§ **WORK TO COMPLETE**:
Below is a listing. Set down exactly the lines from the one containing "Where should I" through the one containing "Task: Open the Filter Posts options", both ends included, and leave out the rest.

§ **DATA SUPPLIED**:
**********

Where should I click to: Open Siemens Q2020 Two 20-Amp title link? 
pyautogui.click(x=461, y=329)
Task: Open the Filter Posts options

**********

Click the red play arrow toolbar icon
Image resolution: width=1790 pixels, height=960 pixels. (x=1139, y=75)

**********

§ **TASK OUTPUT**:
Where should I click to: Open Siemens Q2020 Two 20-Amp title link? 
pyautogui.click(x=461, y=329)
Task: Open the Filter Posts options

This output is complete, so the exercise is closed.